*Source data:*
☆ ☆ ☆ ☆ ☆ ☆ ☆

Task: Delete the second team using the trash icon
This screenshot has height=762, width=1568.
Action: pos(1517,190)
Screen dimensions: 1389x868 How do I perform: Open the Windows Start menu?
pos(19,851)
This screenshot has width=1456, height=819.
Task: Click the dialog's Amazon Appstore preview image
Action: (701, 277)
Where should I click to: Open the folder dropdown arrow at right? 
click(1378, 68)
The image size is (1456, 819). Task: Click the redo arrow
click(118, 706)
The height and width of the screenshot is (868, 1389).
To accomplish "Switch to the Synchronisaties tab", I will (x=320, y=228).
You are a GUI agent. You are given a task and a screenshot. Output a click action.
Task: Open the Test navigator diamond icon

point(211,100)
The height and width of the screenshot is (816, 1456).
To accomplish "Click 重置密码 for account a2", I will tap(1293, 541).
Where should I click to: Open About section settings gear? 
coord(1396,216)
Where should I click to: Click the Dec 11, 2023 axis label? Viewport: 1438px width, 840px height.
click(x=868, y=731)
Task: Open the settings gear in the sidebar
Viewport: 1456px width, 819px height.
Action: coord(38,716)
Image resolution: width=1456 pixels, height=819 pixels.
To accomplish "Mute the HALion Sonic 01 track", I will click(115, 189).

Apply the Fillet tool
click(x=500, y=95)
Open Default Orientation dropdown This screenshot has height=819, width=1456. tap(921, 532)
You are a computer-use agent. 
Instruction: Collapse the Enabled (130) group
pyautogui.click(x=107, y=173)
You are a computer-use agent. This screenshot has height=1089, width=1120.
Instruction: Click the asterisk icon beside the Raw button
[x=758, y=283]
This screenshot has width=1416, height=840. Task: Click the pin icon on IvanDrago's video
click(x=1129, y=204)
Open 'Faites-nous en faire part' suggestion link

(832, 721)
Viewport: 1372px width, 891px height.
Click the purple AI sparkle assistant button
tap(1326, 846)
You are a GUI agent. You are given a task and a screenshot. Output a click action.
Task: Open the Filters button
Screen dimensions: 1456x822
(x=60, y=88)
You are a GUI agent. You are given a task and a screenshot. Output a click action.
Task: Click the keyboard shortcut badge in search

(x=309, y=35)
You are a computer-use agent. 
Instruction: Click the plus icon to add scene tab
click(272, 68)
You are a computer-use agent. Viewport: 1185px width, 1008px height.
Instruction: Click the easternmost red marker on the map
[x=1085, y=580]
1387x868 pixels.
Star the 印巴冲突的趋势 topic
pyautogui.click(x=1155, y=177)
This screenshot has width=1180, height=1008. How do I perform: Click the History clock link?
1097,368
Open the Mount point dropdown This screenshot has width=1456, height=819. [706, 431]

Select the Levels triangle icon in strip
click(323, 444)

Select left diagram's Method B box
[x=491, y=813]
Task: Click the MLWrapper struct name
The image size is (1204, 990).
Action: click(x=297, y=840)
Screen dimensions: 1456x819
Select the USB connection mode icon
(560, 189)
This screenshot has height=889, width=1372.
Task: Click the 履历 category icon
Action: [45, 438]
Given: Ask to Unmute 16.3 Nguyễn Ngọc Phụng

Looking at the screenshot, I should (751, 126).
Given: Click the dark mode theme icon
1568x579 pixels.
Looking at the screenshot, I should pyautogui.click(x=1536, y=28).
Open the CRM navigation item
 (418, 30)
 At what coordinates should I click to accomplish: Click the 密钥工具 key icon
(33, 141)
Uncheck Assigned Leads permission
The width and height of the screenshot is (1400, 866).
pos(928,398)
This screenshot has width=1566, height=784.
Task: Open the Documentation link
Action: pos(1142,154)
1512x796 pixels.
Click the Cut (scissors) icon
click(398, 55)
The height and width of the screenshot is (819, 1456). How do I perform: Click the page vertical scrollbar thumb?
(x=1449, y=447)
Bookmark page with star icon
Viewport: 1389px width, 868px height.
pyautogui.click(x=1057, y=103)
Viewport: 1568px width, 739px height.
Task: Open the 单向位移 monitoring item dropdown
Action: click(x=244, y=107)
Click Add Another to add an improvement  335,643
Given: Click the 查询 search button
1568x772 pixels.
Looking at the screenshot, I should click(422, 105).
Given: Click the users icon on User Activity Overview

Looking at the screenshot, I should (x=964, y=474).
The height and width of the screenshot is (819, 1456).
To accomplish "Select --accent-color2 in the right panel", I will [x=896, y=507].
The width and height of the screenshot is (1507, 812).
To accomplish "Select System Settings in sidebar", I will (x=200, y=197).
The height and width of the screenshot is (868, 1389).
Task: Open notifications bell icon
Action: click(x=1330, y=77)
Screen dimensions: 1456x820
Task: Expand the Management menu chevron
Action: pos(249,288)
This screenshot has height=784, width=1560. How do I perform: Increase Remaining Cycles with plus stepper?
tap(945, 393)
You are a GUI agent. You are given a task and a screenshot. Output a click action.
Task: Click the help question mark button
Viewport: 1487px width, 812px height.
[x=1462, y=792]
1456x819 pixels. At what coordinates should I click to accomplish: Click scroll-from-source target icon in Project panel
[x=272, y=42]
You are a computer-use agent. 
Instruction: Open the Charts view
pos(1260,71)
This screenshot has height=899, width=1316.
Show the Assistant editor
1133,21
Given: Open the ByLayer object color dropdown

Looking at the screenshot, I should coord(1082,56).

☆ ☆ ☆ ☆ ☆ ☆ ☆

*Task requirements:* Retype every line of the listing above exactly as given.

*Response below:*
Task: Delete the second team using the trash icon
This screenshot has height=762, width=1568.
Action: pos(1517,190)
Screen dimensions: 1389x868 How do I perform: Open the Windows Start menu?
pos(19,851)
This screenshot has width=1456, height=819.
Task: Click the dialog's Amazon Appstore preview image
Action: (701, 277)
Where should I click to: Open the folder dropdown arrow at right? 
click(1378, 68)
The image size is (1456, 819). Task: Click the redo arrow
click(118, 706)
The height and width of the screenshot is (868, 1389).
To accomplish "Switch to the Synchronisaties tab", I will (x=320, y=228).
You are a GUI agent. You are given a task and a screenshot. Output a click action.
Task: Open the Test navigator diamond icon

point(211,100)
The height and width of the screenshot is (816, 1456).
To accomplish "Click 重置密码 for account a2", I will tap(1293, 541).
Where should I click to: Open About section settings gear? 
coord(1396,216)
Where should I click to: Click the Dec 11, 2023 axis label? Viewport: 1438px width, 840px height.
click(x=868, y=731)
Task: Open the settings gear in the sidebar
Viewport: 1456px width, 819px height.
Action: coord(38,716)
Image resolution: width=1456 pixels, height=819 pixels.
To accomplish "Mute the HALion Sonic 01 track", I will click(115, 189).

Apply the Fillet tool
click(x=500, y=95)
Open Default Orientation dropdown This screenshot has height=819, width=1456. tap(921, 532)
You are a computer-use agent. 
Instruction: Collapse the Enabled (130) group
pyautogui.click(x=107, y=173)
You are a computer-use agent. This screenshot has height=1089, width=1120.
Instruction: Click the asterisk icon beside the Raw button
[x=758, y=283]
This screenshot has width=1416, height=840. Task: Click the pin icon on IvanDrago's video
click(x=1129, y=204)
Open 'Faites-nous en faire part' suggestion link

(832, 721)
Viewport: 1372px width, 891px height.
Click the purple AI sparkle assistant button
tap(1326, 846)
You are a GUI agent. You are given a task and a screenshot. Output a click action.
Task: Open the Filters button
Screen dimensions: 1456x822
(x=60, y=88)
You are a GUI agent. You are given a task and a screenshot. Output a click action.
Task: Click the keyboard shortcut badge in search

(x=309, y=35)
You are a computer-use agent. 
Instruction: Click the plus icon to add scene tab
click(272, 68)
You are a computer-use agent. Viewport: 1185px width, 1008px height.
Instruction: Click the easternmost red marker on the map
[x=1085, y=580]
1387x868 pixels.
Star the 印巴冲突的趋势 topic
pyautogui.click(x=1155, y=177)
This screenshot has width=1180, height=1008. How do I perform: Click the History clock link?
1097,368
Open the Mount point dropdown This screenshot has width=1456, height=819. [706, 431]

Select the Levels triangle icon in strip
click(323, 444)

Select left diagram's Method B box
[x=491, y=813]
Task: Click the MLWrapper struct name
The image size is (1204, 990).
Action: click(x=297, y=840)
Screen dimensions: 1456x819
Select the USB connection mode icon
(560, 189)
This screenshot has height=889, width=1372.
Task: Click the 履历 category icon
Action: [45, 438]
Given: Ask to Unmute 16.3 Nguyễn Ngọc Phụng

Looking at the screenshot, I should (751, 126).
Given: Click the dark mode theme icon
1568x579 pixels.
Looking at the screenshot, I should pyautogui.click(x=1536, y=28).
Open the CRM navigation item
 (418, 30)
 At what coordinates should I click to accomplish: Click the 密钥工具 key icon
(33, 141)
Uncheck Assigned Leads permission
The width and height of the screenshot is (1400, 866).
pos(928,398)
This screenshot has width=1566, height=784.
Task: Open the Documentation link
Action: pos(1142,154)
1512x796 pixels.
Click the Cut (scissors) icon
click(398, 55)
The height and width of the screenshot is (819, 1456). How do I perform: Click the page vertical scrollbar thumb?
(x=1449, y=447)
Bookmark page with star icon
Viewport: 1389px width, 868px height.
pyautogui.click(x=1057, y=103)
Viewport: 1568px width, 739px height.
Task: Open the 单向位移 monitoring item dropdown
Action: click(x=244, y=107)
Click Add Another to add an improvement  335,643
Given: Click the 查询 search button
1568x772 pixels.
Looking at the screenshot, I should click(422, 105).
Given: Click the users icon on User Activity Overview

Looking at the screenshot, I should (x=964, y=474).
The height and width of the screenshot is (819, 1456).
To accomplish "Select --accent-color2 in the right panel", I will [x=896, y=507].
The width and height of the screenshot is (1507, 812).
To accomplish "Select System Settings in sidebar", I will (x=200, y=197).
The height and width of the screenshot is (868, 1389).
Task: Open notifications bell icon
Action: click(x=1330, y=77)
Screen dimensions: 1456x820
Task: Expand the Management menu chevron
Action: pos(249,288)
This screenshot has height=784, width=1560. How do I perform: Increase Remaining Cycles with plus stepper?
tap(945, 393)
You are a GUI agent. You are given a task and a screenshot. Output a click action.
Task: Click the help question mark button
Viewport: 1487px width, 812px height.
[x=1462, y=792]
1456x819 pixels. At what coordinates should I click to accomplish: Click scroll-from-source target icon in Project panel
[x=272, y=42]
You are a computer-use agent. 
Instruction: Open the Charts view
pos(1260,71)
This screenshot has height=899, width=1316.
Show the Assistant editor
1133,21
Given: Open the ByLayer object color dropdown

Looking at the screenshot, I should coord(1082,56).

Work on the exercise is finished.